### Directions:
Could you retype only the lines from the one containing "Task: Click the" through the final line of the entries, both included, skipping any images?

### Data section:
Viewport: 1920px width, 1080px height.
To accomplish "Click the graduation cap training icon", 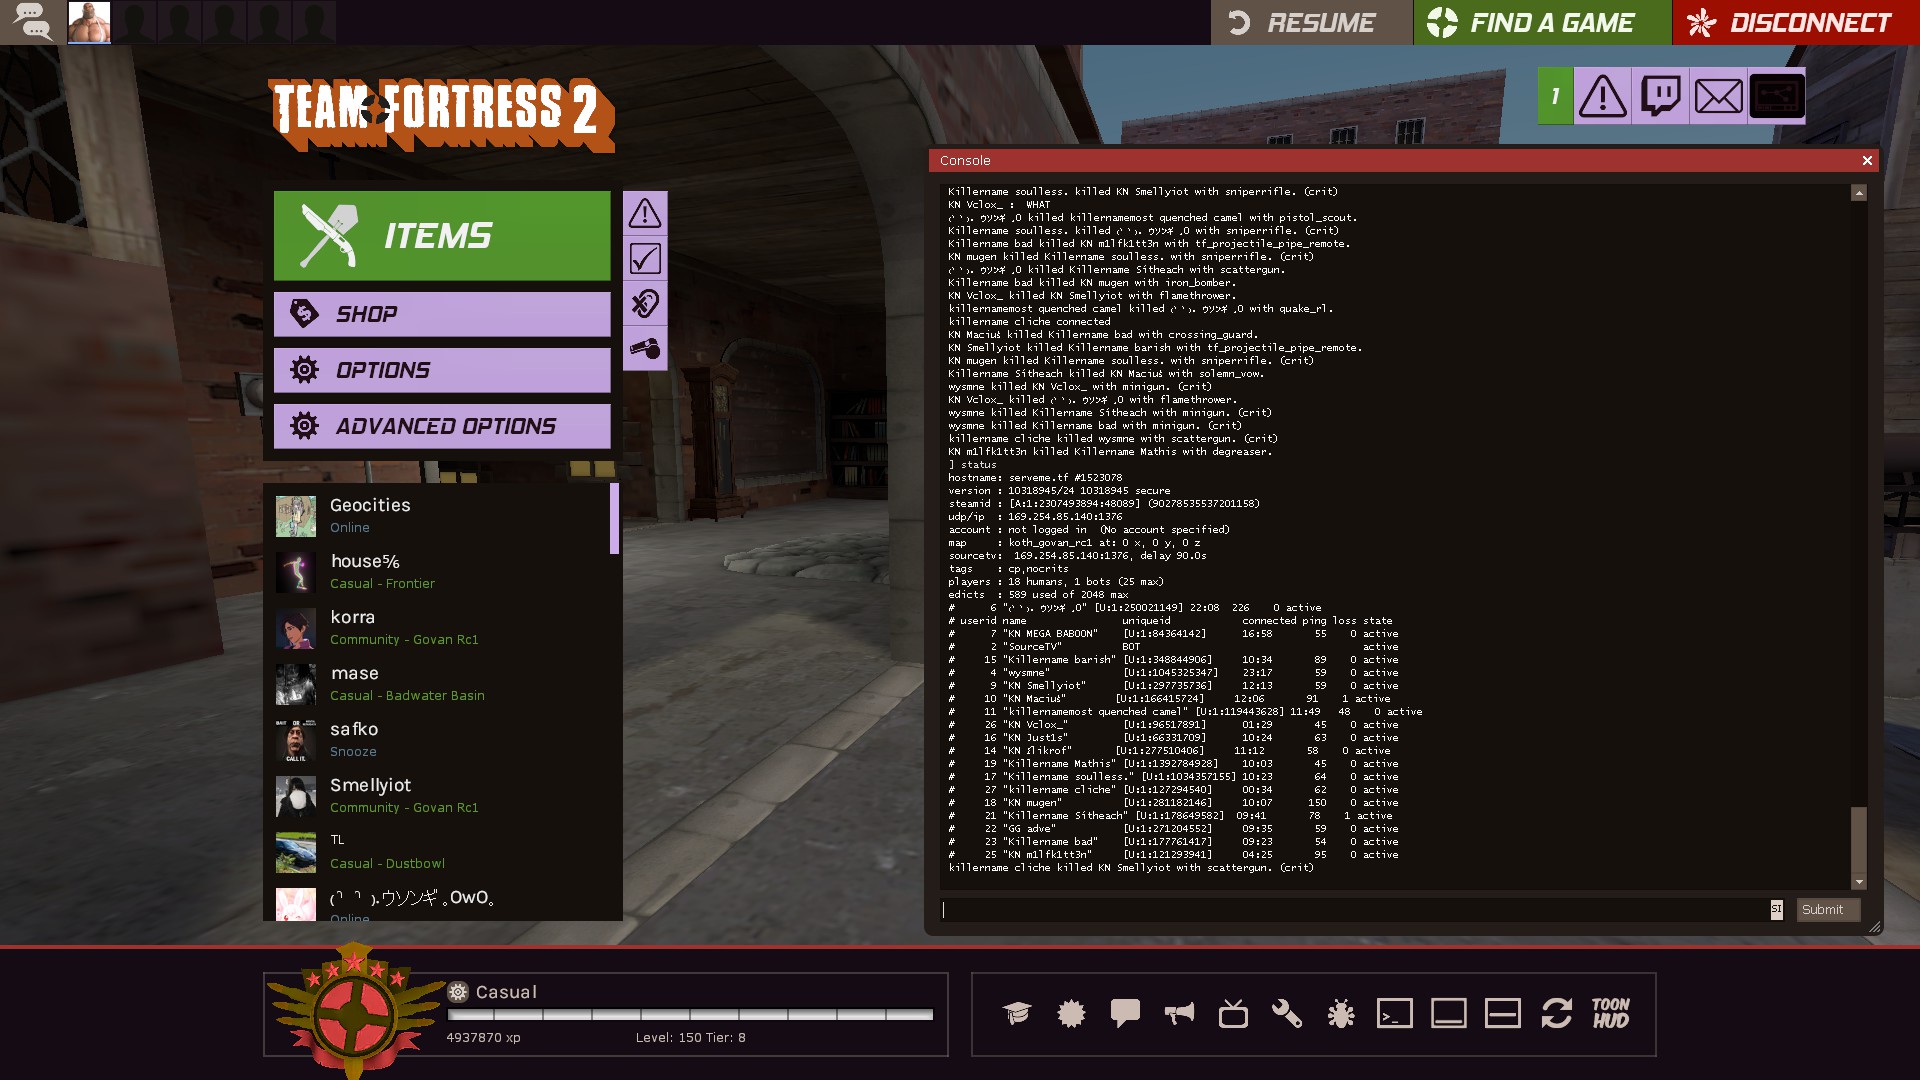I will click(x=1016, y=1013).
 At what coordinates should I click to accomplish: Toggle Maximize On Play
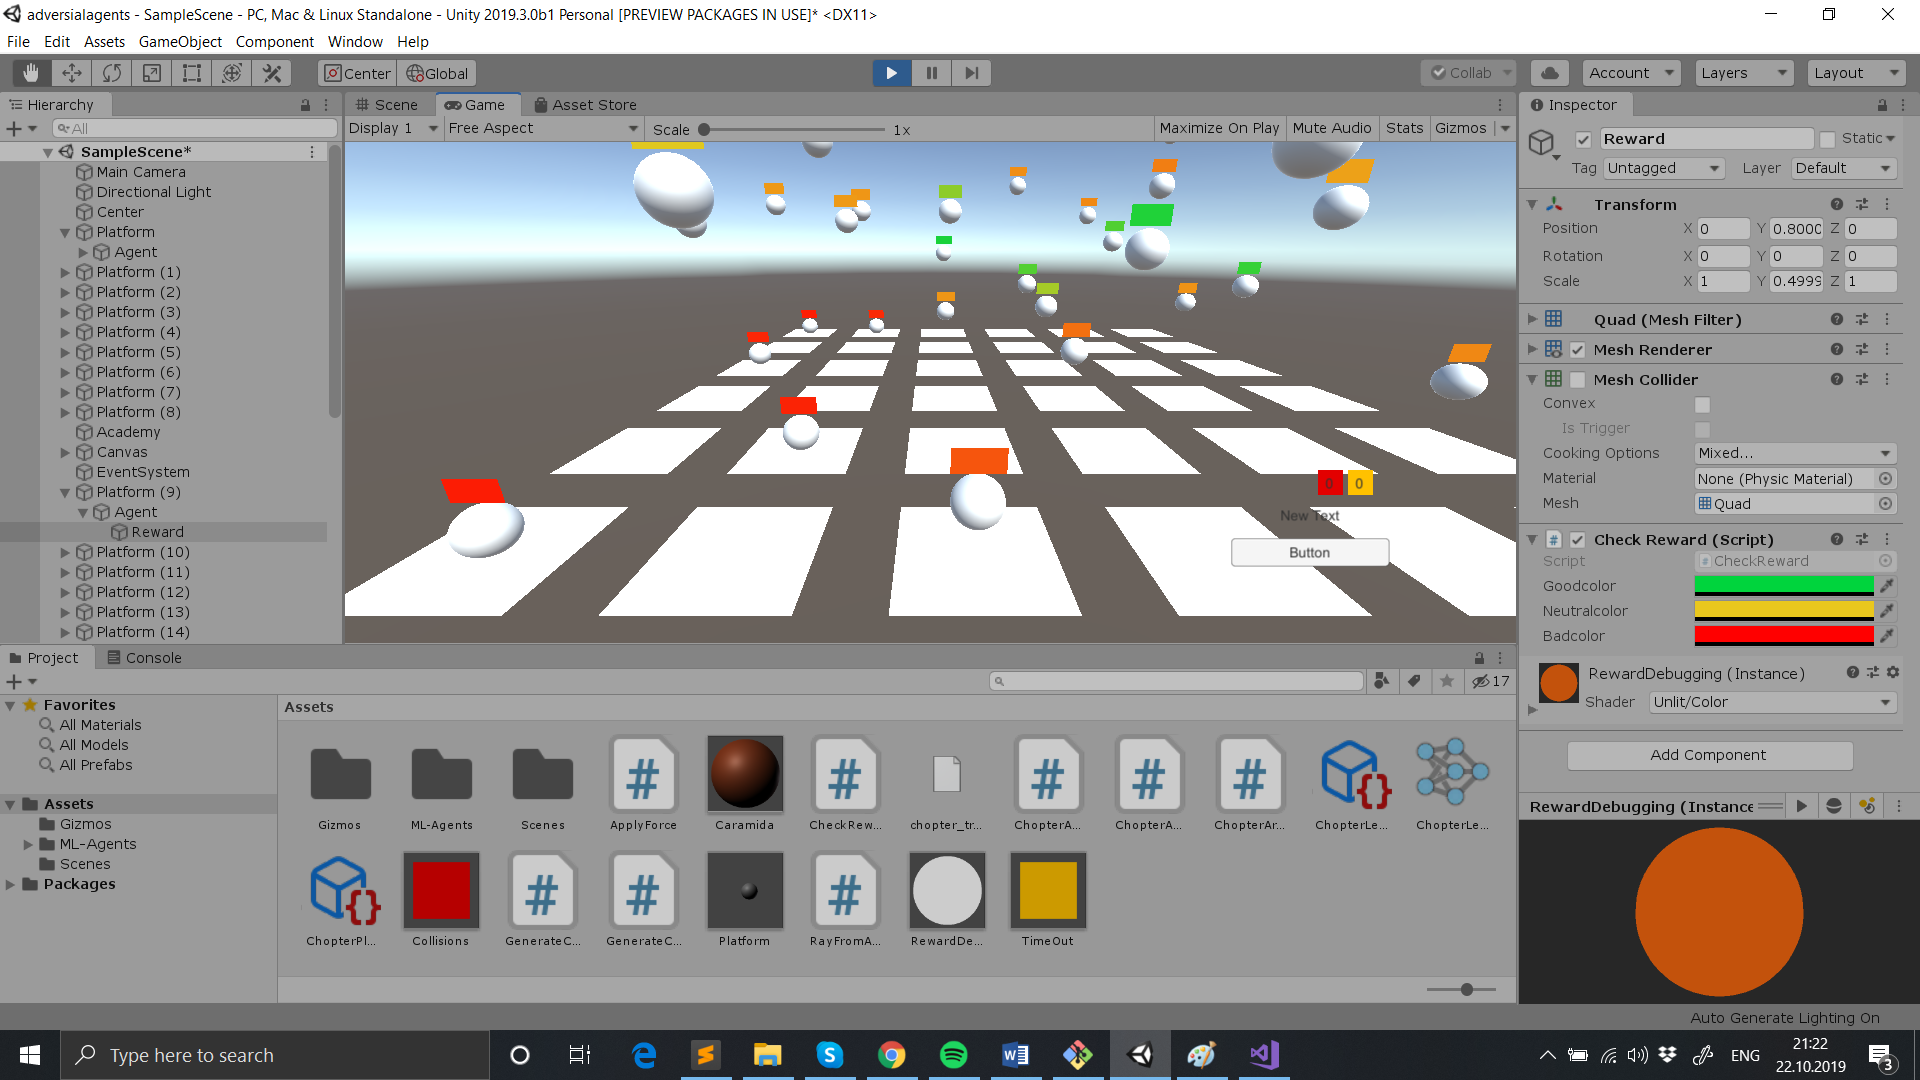1218,128
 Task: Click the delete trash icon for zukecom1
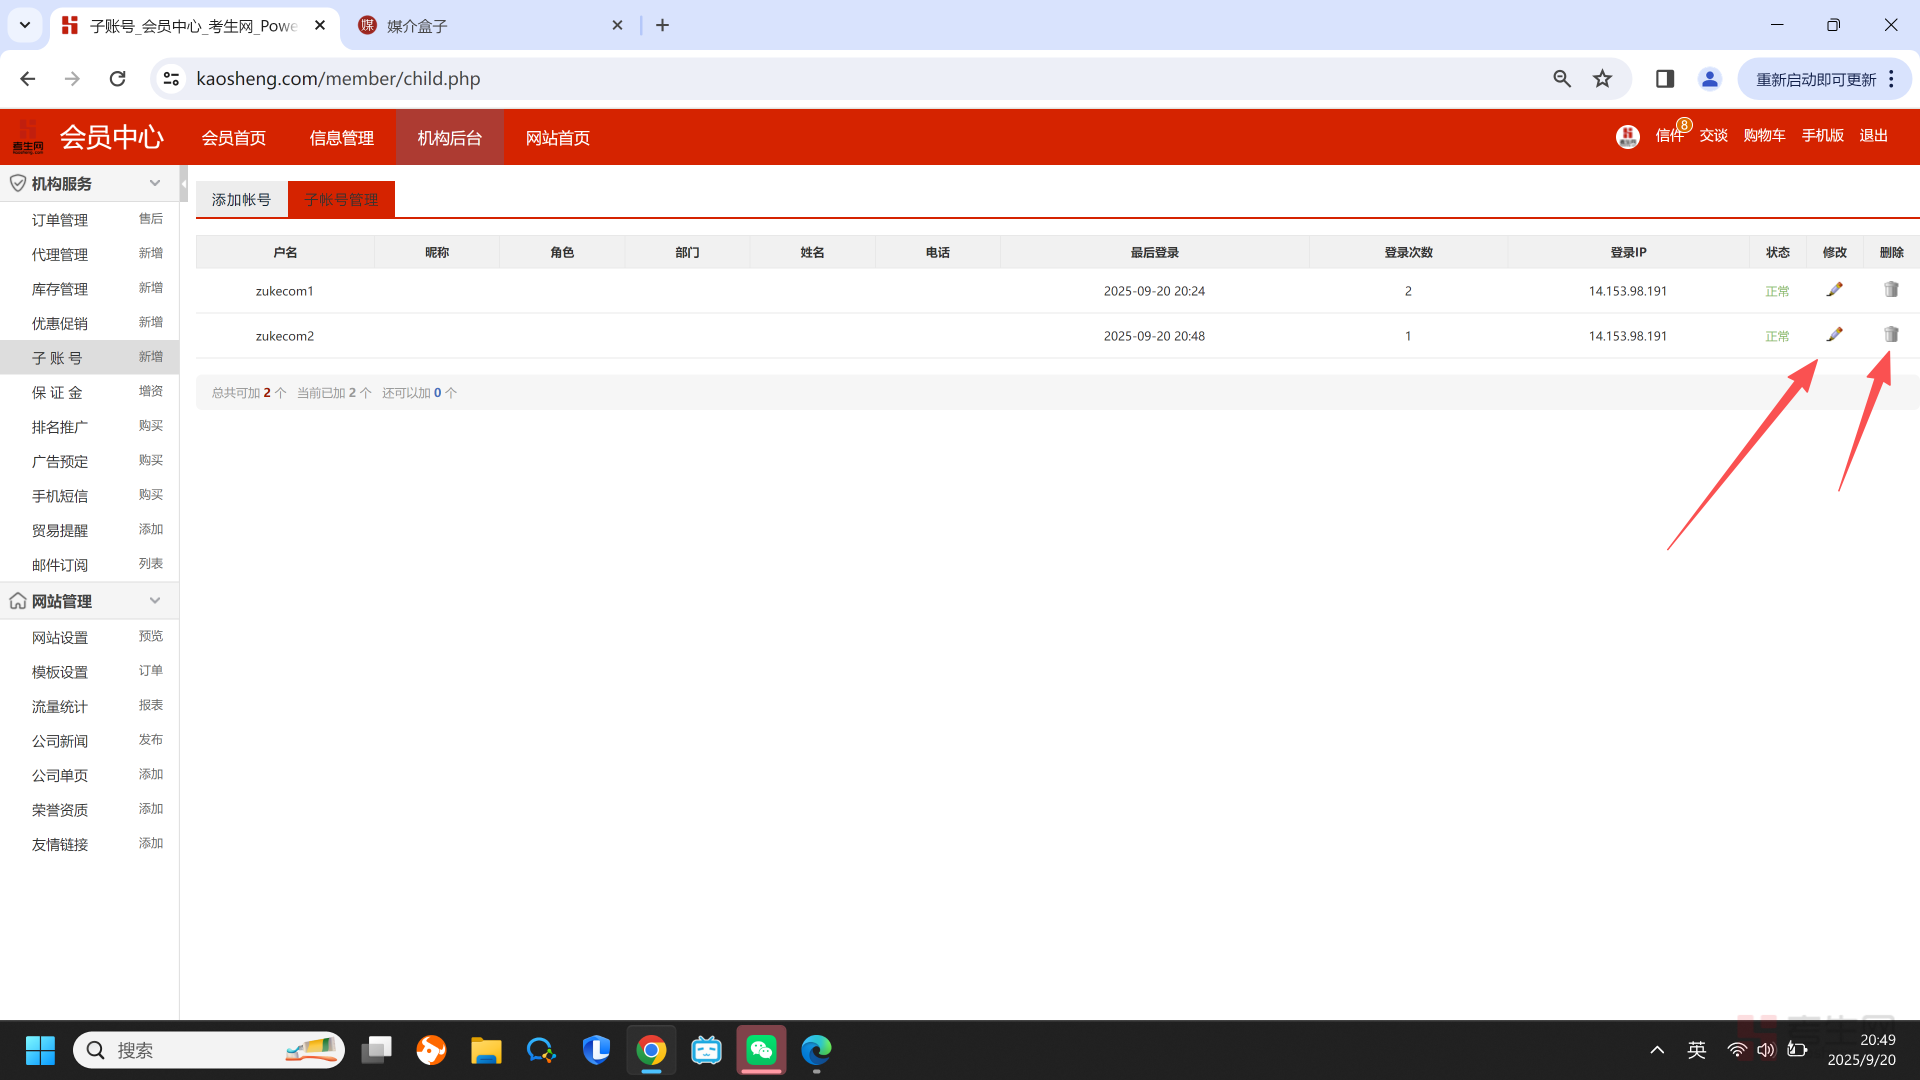[1891, 290]
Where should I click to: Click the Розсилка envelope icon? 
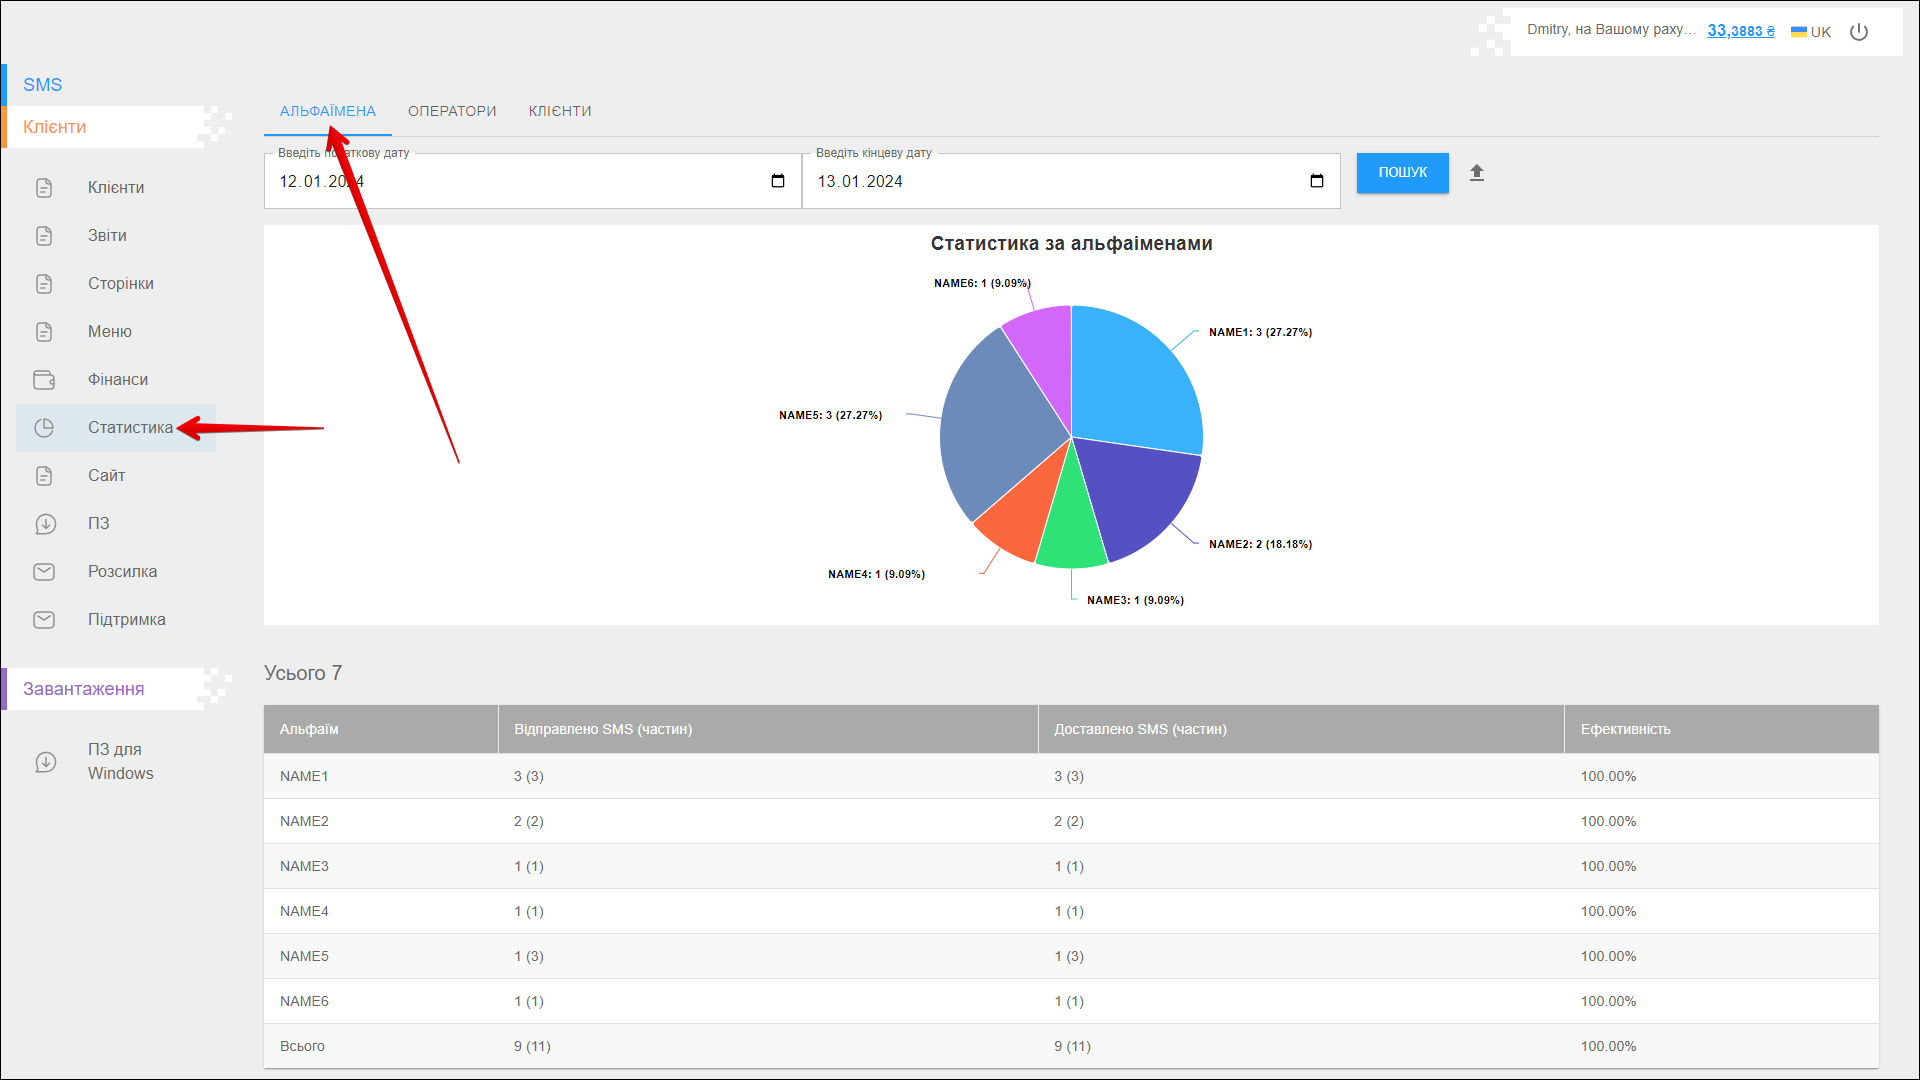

### Response box:
 Task: Click the delete trash icon for zukecom1
[1891, 290]
Where should I click to: Click the Розсилка envelope icon? 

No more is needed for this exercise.